Descripción de la tarea: Enumera todo lo que, según la crónica sobre Madrid, puede saltar en cualquier muro o portal de la ciudad.

Texto extraído:
Madrid, o Mayrit, como le decían sus primeros pobladores, se lee en sus calles y en la cara de sus viandantes, gente de muchos colores y lenguas. En cualquier muro o portal salta la liebre, una placa que recuerda al poeta, un nombre de calle evocador, un menú que parece el índice de capítulos de una crñonica picaresca. Madrid es un libro abierto, como quien dice
Sebastián de la Nuez
«Los chicos listos leen libros», dice un afiche en la vidriera de La Central de Callao. Es un escaparate dedicado a novedades para niños; el chico de la foto tiene una cara simpática y lleva lentes (el lugar común dice eso, que los niños lectores son niños con miopía).
La capital del Reino siempre anda buscando cómo escribirse a sí misma, dejar constancia de un acontecimiento o hacer crítica urticante, como en ese portal en cuya parte superior han colocado un gran dibujo de Forges, alfilerazo clavado en la sociedad del consumo tecnológico.
En la plaza de Tirso de Molina, los dominos, se venden flores, chucherías diversas y libros. Libros viejos sobre lo que queda del comunismo (nostalgias del subdesarrollo domesticado) y además camisetas con la figura del Che, panfletos de propaganda, polvorientos ensayos sobre Cuba o Lenin. Vídeos también.

Datos sin procesar:
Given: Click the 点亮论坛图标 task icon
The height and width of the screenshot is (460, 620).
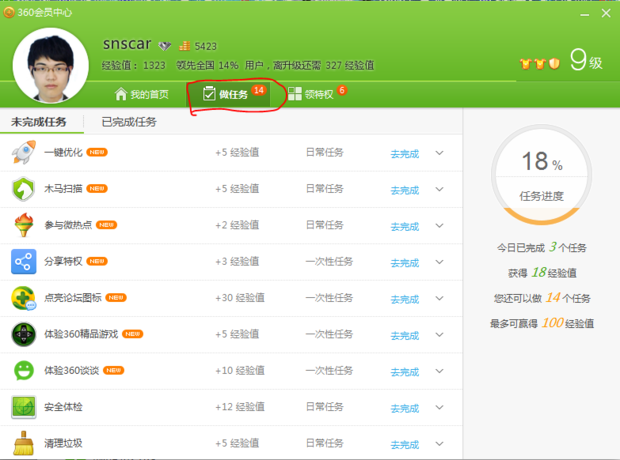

---

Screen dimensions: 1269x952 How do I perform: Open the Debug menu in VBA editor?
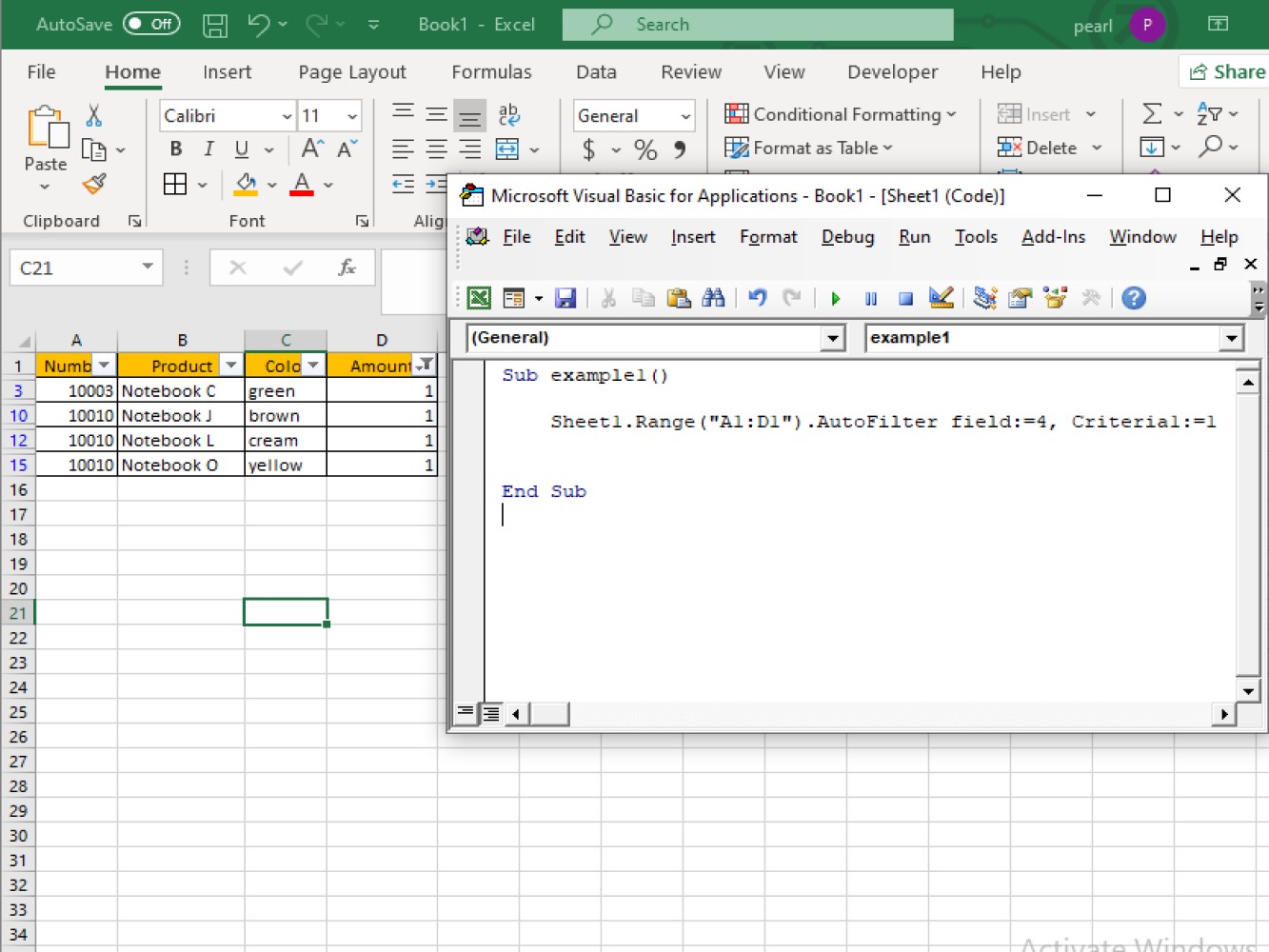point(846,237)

Resultado del ejercicio:
- Una placa que recuerda al poeta
- Un nombre de calle evocador
- Un menú que parece el índice de capítulos de una crónica picaresca